Literally within a week of us marrying, my wife found out her grandmother had passed away. They were so close to each other.

She moved here to Australia with me from China last November. It's been extremely hard for us to adjust to married life. And for the first time in the three years that we have been together, she has decided to take an extended break from me.

She went back to her hometown pretty much with little input from me. Stating that she needed a break. I asked her if she could be back for my birthday (which would mean 8 weeks overseas) but this was not happening. Her parents are very poor and the Chinese way is to help out the parents. So she went back with part of our marital savings and bought them a scooter and sent them away on a nice trip to Thailand.

However, I'm hurting because she has been gone for so long. Nine weeks is a very hard thing to do when you just got married. I don't know what is normal and my head is spinning. She has missed the Chinese Valentines Day and my birthday in favour of lounging around during their summer and having nice meals every day. Her family are feeding her up and looking after her.

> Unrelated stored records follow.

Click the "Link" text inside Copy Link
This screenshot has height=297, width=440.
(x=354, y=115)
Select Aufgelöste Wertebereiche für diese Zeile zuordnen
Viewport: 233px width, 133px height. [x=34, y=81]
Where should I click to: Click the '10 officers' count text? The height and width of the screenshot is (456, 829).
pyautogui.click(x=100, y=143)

Meanwhile I'm left on my own. I'm not living with family. I'm stuck here renting and trying to work my way out of poverty. We are starting over fresh.

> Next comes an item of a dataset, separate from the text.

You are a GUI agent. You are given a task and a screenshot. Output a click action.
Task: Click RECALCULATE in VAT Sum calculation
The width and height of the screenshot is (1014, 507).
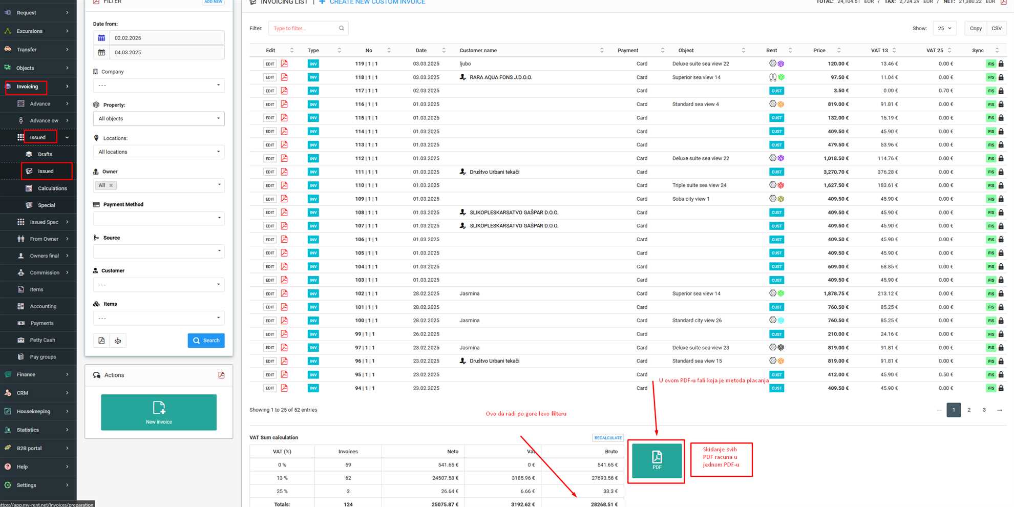(608, 438)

I worry that I'm being too clingy to want to see and speak with her every day. I really miss her and feel buried in sadness!

Is this normal?


----------



## Stonewall (Jul 5, 2011)

It would not be normal in the the southern US but I'm sure there are culture differences at play here. I don't know those factors but maybe someone else here will.

Good luck.


----------



## Dad&Hubby (Aug 14, 2012)

This is definitely not normal. Not even close. Why doesn't her parents move in with you?


----------



## aussie2012 (Aug 12, 2012)

Her parents are back in China. I am really missing her. I wished that she hadn't gone for so long. She is happy though because she is enjoying the summer vacation with family and getting lots of nice food. Not the case for me. I'm left behind unfortunately. This is not the marriage that I had hoped for...

I hate to complain but what the hell am I supposed to do with this mixed up hurt? I'm very attached to her and it shows. Unfortunately, her culture dictates to treat the husband as more of a means to an end. I found this out the hard way. I never knew this before we married.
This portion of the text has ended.